Katie called, just to check my progress on the drive, to make sure I was safe. When she makes the drive, I ask her to check in at the quarter, half, and three-quarter points. I feel better knowing where she is on the road, knowing she's still safe. She now asks the same of me. This slight shift in our relationship brings tears to my eyes. She feels protective of me, too.
Just before the three-quarter mark, Katie calls. She is at her second job and struggling. For the last two months, she has worked noon to 4:00 at her new corporate job and 4:30 to 11:00 pm (or later) at her old room service job at the hotel, four days a week. Fridays she works only at her corporate job. She is tired beyond tired.
She is, she says, thinking of turning in her resignation at the hotel. When I ask what the benefits are, she breaks into tears. "I just can't do it anymore," she says.
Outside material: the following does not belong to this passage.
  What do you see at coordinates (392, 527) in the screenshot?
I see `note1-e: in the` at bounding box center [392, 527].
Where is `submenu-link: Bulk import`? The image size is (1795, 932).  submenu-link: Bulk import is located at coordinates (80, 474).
We work through the list of "pros" and then the list of "cons," and she makes a decision.
"I knew you'd help me think clearly," she says.
20 miles pass before she texts: "Thanks for the guidance, Mom."
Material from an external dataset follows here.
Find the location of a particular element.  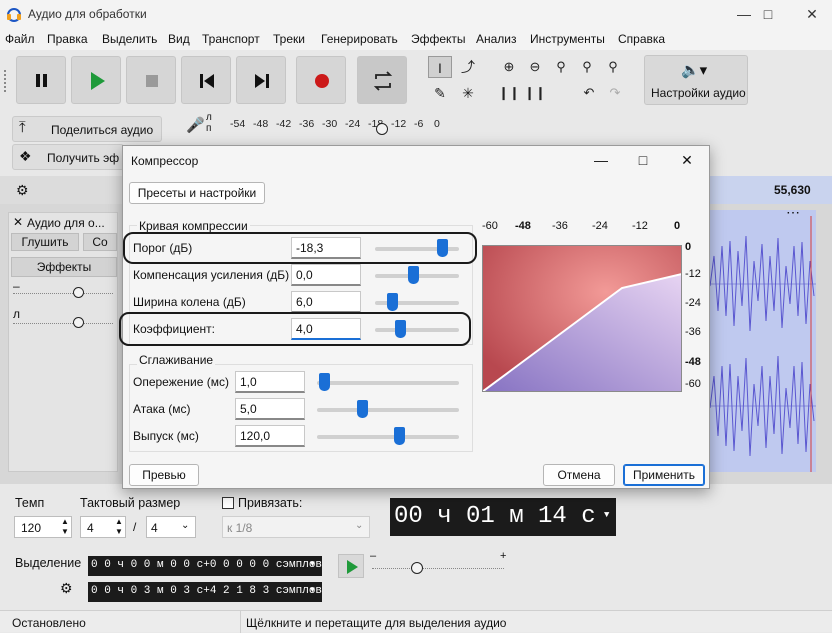

timesig-numerator-input: 4 ▲ ▼ is located at coordinates (103, 527).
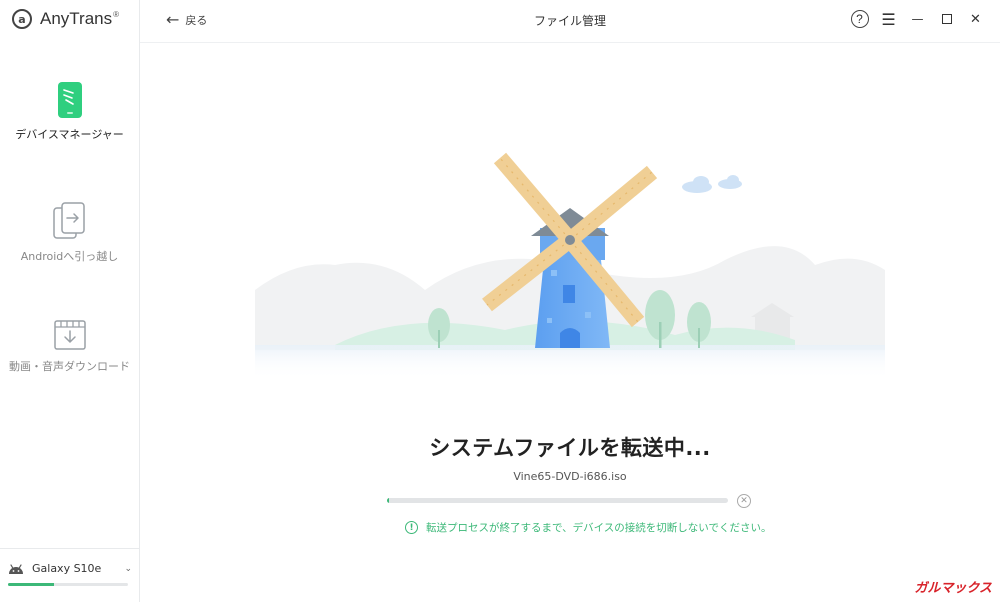 The width and height of the screenshot is (1000, 602). Describe the element at coordinates (599, 528) in the screenshot. I see `notice-text: 転送プロセスが終了するまで、デバイスの接続を切断しないでください。` at that location.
At dinner with just the two of us last Friday, I reminded Katie that I am, always and forever, radically on her side. This sometimes means telling her hard truths, but mostly it means helping her hear herself, helping her accept what she already knows.
I wanted babies and children so much. I looked forward to all stages of my children's childhoods. I looked forward to being a grandmother. What I didn't anticipate was the pure joy of being a witness to their emergence as adults.
It is monumental, this joy. And all the sweeter for having been so unexpected.